*RECORDS FOR THIS EXERCISE*:
☆ ☆ ☆ ☆ ☆

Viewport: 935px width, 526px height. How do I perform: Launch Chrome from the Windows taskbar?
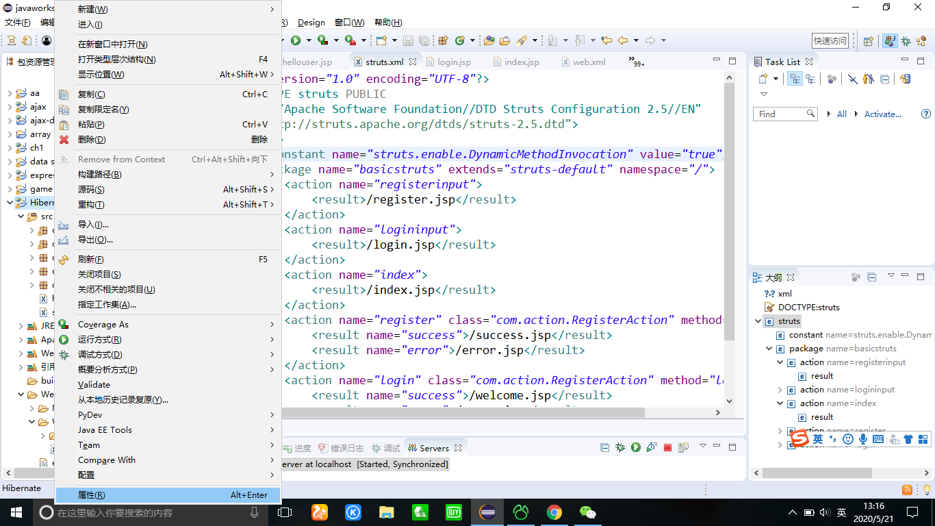click(x=554, y=512)
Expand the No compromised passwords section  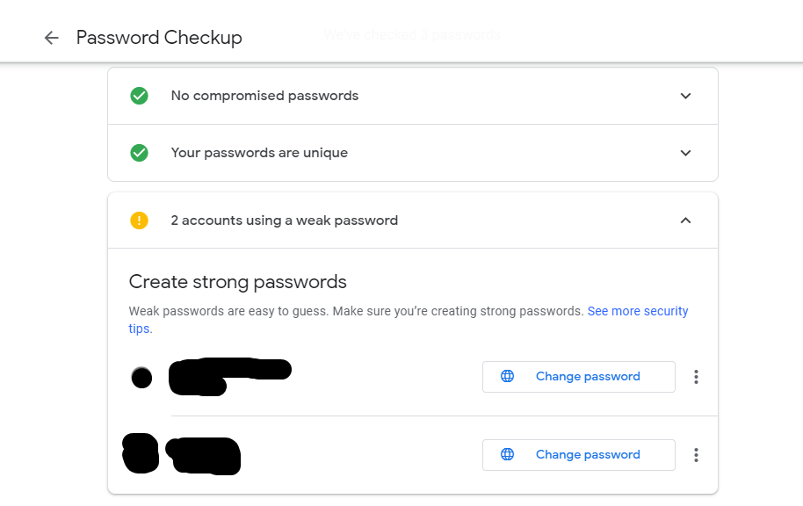coord(686,96)
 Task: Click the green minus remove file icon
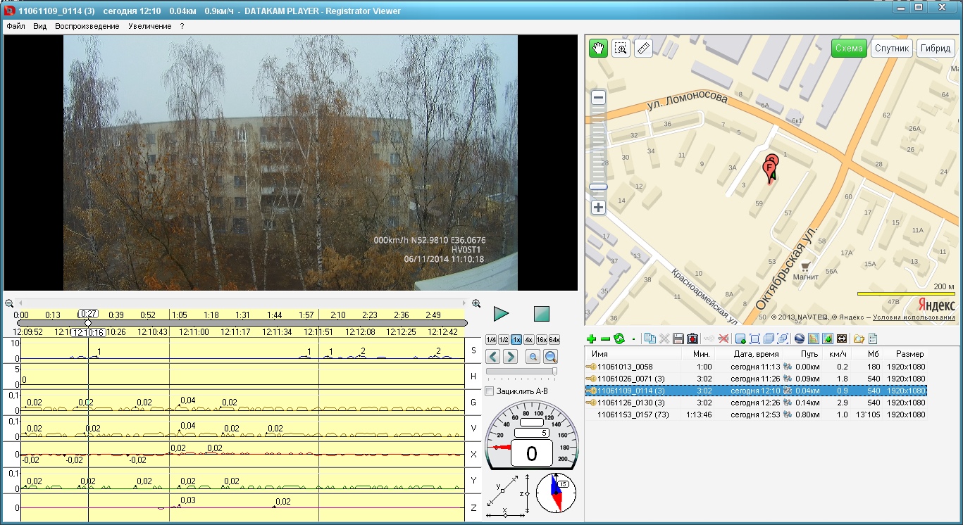[x=605, y=339]
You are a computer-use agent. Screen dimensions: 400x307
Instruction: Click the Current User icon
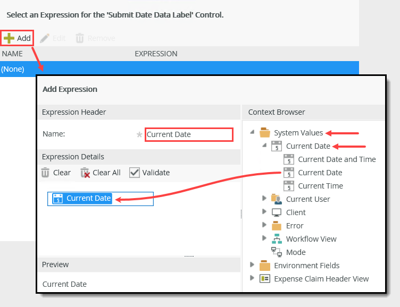tap(277, 199)
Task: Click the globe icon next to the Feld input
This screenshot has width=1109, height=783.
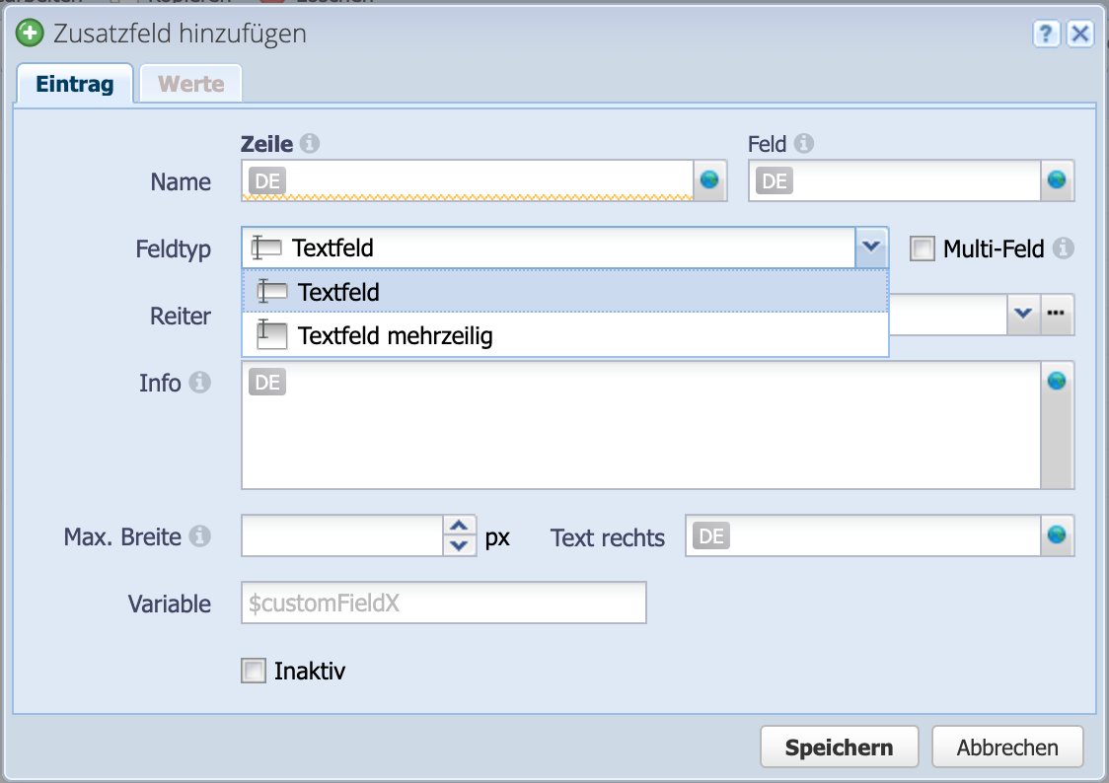Action: (x=1057, y=180)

☆ ☆ ☆ ☆ ☆

Every line between the one containing "Task: Click the green minus remove file icon" and the end of the listing, both included, needs to be retyped exactly, minus the pictures.

 Task: Click the green minus remove file icon
[x=605, y=339]
You are a computer-use agent. Screen dimensions: 400x307
Instruction: Click the Current User icon
tap(277, 199)
Task: Click the globe icon next to the Feld input
This screenshot has width=1109, height=783.
Action: (x=1057, y=180)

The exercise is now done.